超党派議連の皆さんは、議員立法を真剣に考えてください。
議員立法の内容は、二つです。

■医師に限らず、救命活動における刑事免責を確立してく
ださい。
■損害賠償に変えて、無過失保障制度、患者家族救済制度
を国は設立して下さい。

との呼びかけがなされているわけですが、ここでいう「刑事免責」を医療行為としての妥当性が問題になる程度に専門的な領域における検察の排除と理解せよと出席国会議員に要求しても、それは無理というものです。実際、このシンポジウムでパネリストを務めた橋本岳衆議院議員は刑事免責について、「一つの極端な意見と思う。国民全体の理解を得るのは難しいのでは」と述べたとされており、おそらく文字通りに受け止められ、「極端な意見」として撥ね付けられたものと思われます。

 といいますか、矢部先生も法律家なのだから、従前業務上過失致死罪で処罰されてきた医療ミスについては従前通り処罰される一方、医療行為としての妥当性が問題になる程度に専門的な領域における検察の排除を実現するような改正案をお示しになればいいのに、と思わなくもありません。「刑事免責」を声高に主張する一部の医療系ブロガー等が真に望んでいるのがその程度のものだとすれば、それを法律家が正しく法律的な表現に置き換えてあげれば、誤解を生まない要求内容に収斂するはずではないですか。


 なお、Hiroyukiさんという方から、

>一部の医師等は、「すべての医療ミスを免責せよ」と主張していると解する方が素直かと存じます。
そうです。私も医師ですが、そんなことを主張しているのは小倉さんがおっしゃってる通り一部だと思います。どこの世界にでも出来に悪い人がいますからね。
そんなくだらない主張に対するコメントをするのはおやめになって、多くの医師が感じている、「医学的に妥当な手技が行われているにもかかわらず不幸な結果になってしまったケースは刑事という手続きをとるべきではない」という意見に対するコメントが、是非我々医師としても聞いてみたいです。

とのコメントをいただきました。

データ抜粋:

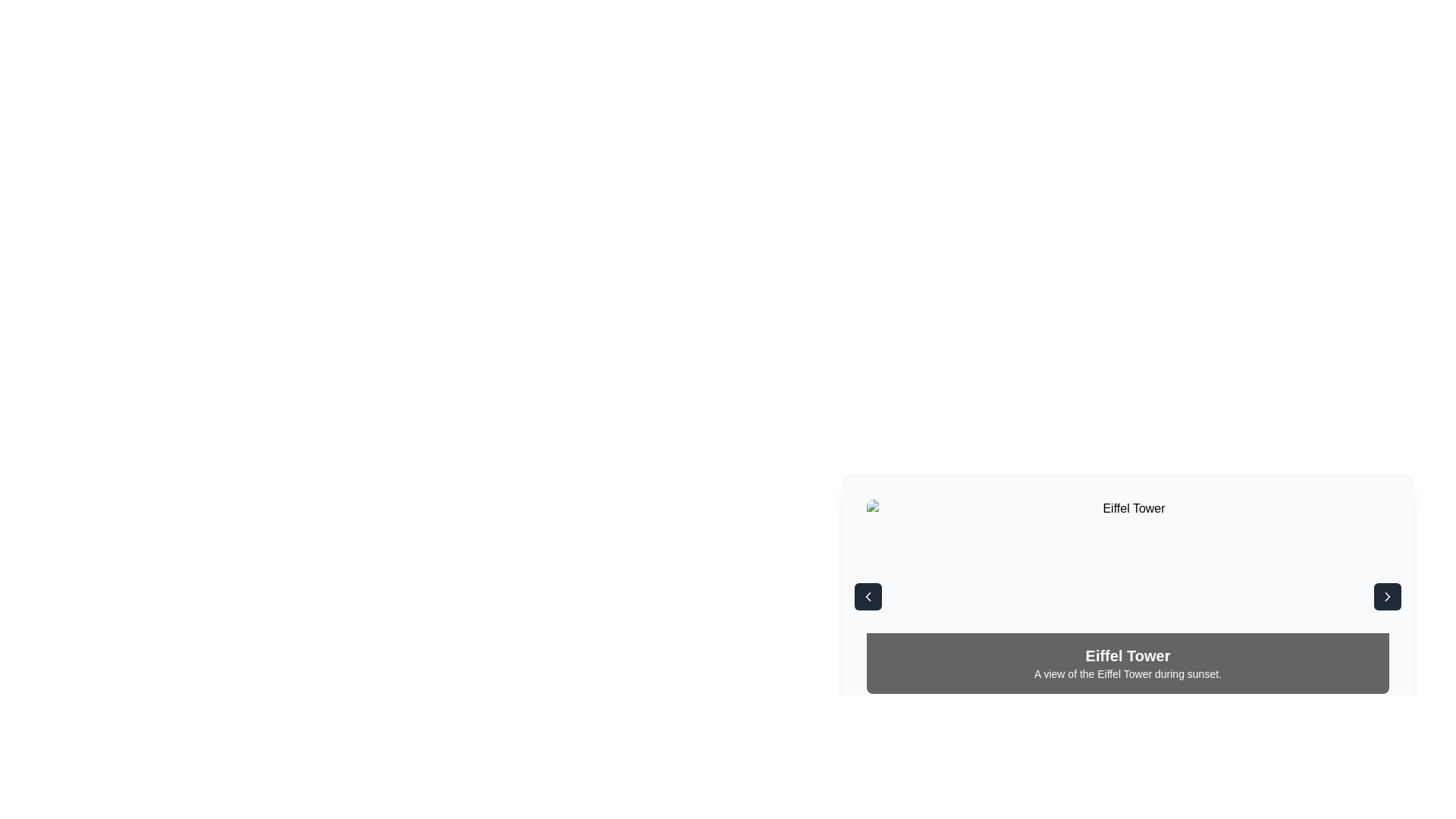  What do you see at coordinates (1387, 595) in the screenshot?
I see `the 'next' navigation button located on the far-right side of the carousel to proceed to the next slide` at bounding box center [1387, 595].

作業指示: 医療行為の刑事免責をめぐる課題文を、最後の文の後から書き継いでください。

回答欄:
 刑事という手続きをとるべきではないという言葉がどの程度のことまでを意味するのか不明ですが、「刑事罰を科すべきではない」という意味であるならば、適切なインフォームド・コンセントが得られており、医学的に妥当な手技が行われているという場合には、それが当時の医師の倫理基準を満たしている限り、現行法でも刑事罰の対象とはなっていません。「当時の医師の倫理基準を満たしている限り」という限定は、学内での倫理委員会の承認等を得ずに行われた臓器移植等を想定しています。

 刑事という手続きをとるべきではないという言葉が、そもそも「警察、検察等は捜査を行うべきではない」という意味で用いられているのだとすれば、それは無理だというよりほかありません。「医学的に妥当な手技が行われてい」たか否かは、捜査を行うことで初めてわかることだからです。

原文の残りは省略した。